The Goma-Shio wrappers are not considered to be "formal" wrappers like the "tsutsumi" used to wrap gifts of flowers in earlier times in Japan. (Some are given in "Kayaragusa" or the "Kanomado".) Honda includes them under his main heading "Noshi Paper-Foldings - Transition to Play Origami". These are mainly wrappers with such things as cranes, noshi and even paper samurai helmets forming part of the fold. "Fun" wrappers, in fact.
My edition of "Noshi" is also dated 1964. On page 7, it has a red and white "token" noshi attached with a gold strip to represent the mizuhiki strings which are used to tie all actual wrappers or tsutsumi. Actual folded models were a feature of all of Honda's very early books of "play" origami.

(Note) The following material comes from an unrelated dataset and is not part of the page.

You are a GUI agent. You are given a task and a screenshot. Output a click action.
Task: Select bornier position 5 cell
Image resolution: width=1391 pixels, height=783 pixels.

Honda's "Noshi" was not a widely distributed book. Perhaps it's more abstruse subject matter was the reason for this. I do not recall a second printing ever being issued. Books on Noshi and other formal wrappers have been published in Japanese, but there is no Comprehensive treatment of the subject in English.
Honda's magnum opus, "The World of Origami" was published in its earlier complete edition, bound in hardback, the following year, 1965. On page 23, it illustrates a formal noshi, such as it attached to gifts, but only briefly. He does, however, mention his earlier book "Noshi". He writes:
"Though, as we said earlier [notice the royal "we" - it's characteristic of Honda], ceremonial origami have all-but vanished from the modern scene. The "noshi" is one example of its surviving to become a part of the daily lives of all Japanese people. Explaining the form and the ancient custom of "noshi" is somewhat difficult, but as I have already said in an earlier work on them (NOSHI - Classic Origami in Japan) a "noshi" is a folded paper ornament which all shops attach to purchases when the purchaser tells them he is buying a gift for someone".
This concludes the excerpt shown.